Data supplied >>
────────
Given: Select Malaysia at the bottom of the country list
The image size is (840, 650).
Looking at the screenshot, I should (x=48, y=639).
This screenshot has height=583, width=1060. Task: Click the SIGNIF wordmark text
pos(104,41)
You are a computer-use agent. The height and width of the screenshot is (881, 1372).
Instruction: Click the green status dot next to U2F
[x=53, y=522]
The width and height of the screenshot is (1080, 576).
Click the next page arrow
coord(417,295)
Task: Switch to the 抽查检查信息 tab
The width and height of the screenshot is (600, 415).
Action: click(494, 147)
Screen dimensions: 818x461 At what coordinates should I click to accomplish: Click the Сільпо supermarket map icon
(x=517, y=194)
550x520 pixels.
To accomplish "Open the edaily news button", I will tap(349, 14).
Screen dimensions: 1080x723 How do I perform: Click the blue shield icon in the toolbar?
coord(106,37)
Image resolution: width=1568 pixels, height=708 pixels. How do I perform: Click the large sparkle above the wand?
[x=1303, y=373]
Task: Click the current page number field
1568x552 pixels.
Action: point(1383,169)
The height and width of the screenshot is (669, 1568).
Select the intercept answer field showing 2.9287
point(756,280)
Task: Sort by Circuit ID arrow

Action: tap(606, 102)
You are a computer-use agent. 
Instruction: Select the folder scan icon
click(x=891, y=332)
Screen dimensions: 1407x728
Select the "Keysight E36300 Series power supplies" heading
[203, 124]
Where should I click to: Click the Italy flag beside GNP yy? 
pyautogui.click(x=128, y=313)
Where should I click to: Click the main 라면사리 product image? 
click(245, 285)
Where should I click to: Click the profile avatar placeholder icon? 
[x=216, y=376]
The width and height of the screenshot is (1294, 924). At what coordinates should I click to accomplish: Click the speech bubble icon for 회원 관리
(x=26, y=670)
────────
Task instructions >>
Output the material again, line for line.

Result for this task >>
Given: Select Malaysia at the bottom of the country list
The image size is (840, 650).
Looking at the screenshot, I should (x=48, y=639).
This screenshot has height=583, width=1060. Task: Click the SIGNIF wordmark text
pos(104,41)
You are a computer-use agent. The height and width of the screenshot is (881, 1372).
Instruction: Click the green status dot next to U2F
[x=53, y=522]
The width and height of the screenshot is (1080, 576).
Click the next page arrow
coord(417,295)
Task: Switch to the 抽查检查信息 tab
The width and height of the screenshot is (600, 415).
Action: click(494, 147)
Screen dimensions: 818x461 At what coordinates should I click to accomplish: Click the Сільпо supermarket map icon
(x=517, y=194)
550x520 pixels.
To accomplish "Open the edaily news button", I will tap(349, 14).
Screen dimensions: 1080x723 How do I perform: Click the blue shield icon in the toolbar?
coord(106,37)
Image resolution: width=1568 pixels, height=708 pixels. How do I perform: Click the large sparkle above the wand?
[x=1303, y=373]
Task: Click the current page number field
1568x552 pixels.
Action: point(1383,169)
The height and width of the screenshot is (669, 1568).
Select the intercept answer field showing 2.9287
point(756,280)
Task: Sort by Circuit ID arrow

Action: tap(606, 102)
You are a computer-use agent. 
Instruction: Select the folder scan icon
click(x=891, y=332)
Screen dimensions: 1407x728
Select the "Keysight E36300 Series power supplies" heading
[203, 124]
Where should I click to: Click the Italy flag beside GNP yy? 
pyautogui.click(x=128, y=313)
Where should I click to: Click the main 라면사리 product image? 
click(245, 285)
Where should I click to: Click the profile avatar placeholder icon? 
[x=216, y=376]
The width and height of the screenshot is (1294, 924). At what coordinates should I click to accomplish: Click the speech bubble icon for 회원 관리
(x=26, y=670)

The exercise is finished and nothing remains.